These days, I’m food-shy in groups of people: how to bite into the sandwich with my lipsticked mouth. How to make a beautiful mess even when everybody’s watching. We kiss with my lipsticked mouth and for a little while it’s smeary and crimson and we’re afraid for the white sheets, but then you kiss and kiss and kiss and kiss and kiss and kiss and suddenly we are clean and I am scrubbed by the flat blade of your tongue and there is no more color but the flooded flesh of our cheeks.
You, lover, loved, you have depersonalized your mouth, the lumpy chemical perceptions inside of it. You tell me all of the things you love to let inside of you, and it’s all theoretical. You run your body on the hypothetical, the deconstructed elements of nourishment. My loved, my Martian lover, you have hacked into the mainframe. You and your soylent habituation, your streamlined brain, o baby o god I envy this and you more than I can fit inside of my mouth.

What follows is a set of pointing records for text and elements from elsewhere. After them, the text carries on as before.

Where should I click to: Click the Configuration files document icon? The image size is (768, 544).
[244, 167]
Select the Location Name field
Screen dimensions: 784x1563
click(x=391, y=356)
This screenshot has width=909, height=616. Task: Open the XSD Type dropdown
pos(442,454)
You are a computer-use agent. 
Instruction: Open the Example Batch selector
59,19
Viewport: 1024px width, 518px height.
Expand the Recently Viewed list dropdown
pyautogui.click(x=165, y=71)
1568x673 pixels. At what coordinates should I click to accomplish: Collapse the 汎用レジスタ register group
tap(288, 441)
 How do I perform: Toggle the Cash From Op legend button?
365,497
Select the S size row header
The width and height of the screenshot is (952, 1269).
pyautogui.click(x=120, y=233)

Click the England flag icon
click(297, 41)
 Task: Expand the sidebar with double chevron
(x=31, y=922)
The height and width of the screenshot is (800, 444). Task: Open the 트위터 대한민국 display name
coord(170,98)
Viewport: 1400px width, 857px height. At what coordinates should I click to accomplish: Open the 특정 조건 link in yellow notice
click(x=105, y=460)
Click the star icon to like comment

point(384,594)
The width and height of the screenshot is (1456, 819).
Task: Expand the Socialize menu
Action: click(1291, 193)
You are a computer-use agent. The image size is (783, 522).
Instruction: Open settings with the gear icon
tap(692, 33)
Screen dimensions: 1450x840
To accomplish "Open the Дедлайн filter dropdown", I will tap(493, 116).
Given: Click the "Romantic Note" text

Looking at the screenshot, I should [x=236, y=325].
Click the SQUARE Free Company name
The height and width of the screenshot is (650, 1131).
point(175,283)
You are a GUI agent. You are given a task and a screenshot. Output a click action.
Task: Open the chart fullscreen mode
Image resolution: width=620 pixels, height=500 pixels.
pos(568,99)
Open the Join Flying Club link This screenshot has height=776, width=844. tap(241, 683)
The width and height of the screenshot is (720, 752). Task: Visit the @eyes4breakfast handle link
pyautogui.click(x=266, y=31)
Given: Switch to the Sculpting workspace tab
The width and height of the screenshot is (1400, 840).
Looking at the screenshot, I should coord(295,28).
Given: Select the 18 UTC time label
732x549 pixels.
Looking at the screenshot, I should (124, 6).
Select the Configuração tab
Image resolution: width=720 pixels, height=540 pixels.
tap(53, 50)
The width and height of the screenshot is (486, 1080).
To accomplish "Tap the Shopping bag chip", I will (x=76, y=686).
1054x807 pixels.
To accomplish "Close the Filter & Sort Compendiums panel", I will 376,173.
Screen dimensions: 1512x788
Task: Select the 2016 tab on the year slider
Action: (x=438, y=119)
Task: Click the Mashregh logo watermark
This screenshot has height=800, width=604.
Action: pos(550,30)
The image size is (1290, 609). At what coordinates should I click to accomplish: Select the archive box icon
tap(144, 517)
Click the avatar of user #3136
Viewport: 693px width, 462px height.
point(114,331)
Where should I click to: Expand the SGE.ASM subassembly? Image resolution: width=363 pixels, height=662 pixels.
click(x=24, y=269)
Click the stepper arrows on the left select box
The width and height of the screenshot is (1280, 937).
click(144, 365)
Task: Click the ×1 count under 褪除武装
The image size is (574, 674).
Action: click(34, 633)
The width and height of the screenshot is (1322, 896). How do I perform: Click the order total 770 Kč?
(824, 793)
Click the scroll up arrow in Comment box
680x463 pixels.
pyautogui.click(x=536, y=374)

My lover, my loved, I wish I did not love this slut of a tongue so much. This wretched hedonist that lives in the damp cave of my live skull. I wish she did not rule my life with her horny appetites. Lord o lover o loved I wish I had never had a drop of the good chemical. The good chemical is the puddingy paste of chocolate-in-a-jar clogging the deep hollows in my teeth. The good chemical is mustard vapor burning a hole in my jelly-brain. The good chemical is the quaking between our tangled legs makes me crave whole sticks of Irish butter; the good chemical is the way you squirt hotly inside of me and it makes me want to leap out from under you and throw a brisket in the oven, even as I never want to let your briny-slick body go.
When I say I love you what I mean is I want to fill your fridge like a body part. When I ask if you’re hungry I am asking if you want me when I am trapped in the hedonistic wreckage of my inconvenient body. Will you still love me with soggy lettuce scrunched between my big teeth? with the clear juices of a dead and roasted body under my tongue? Will you still love my body when it’s impossible to satisfy? Will you still want a thing that wants, and unprettily?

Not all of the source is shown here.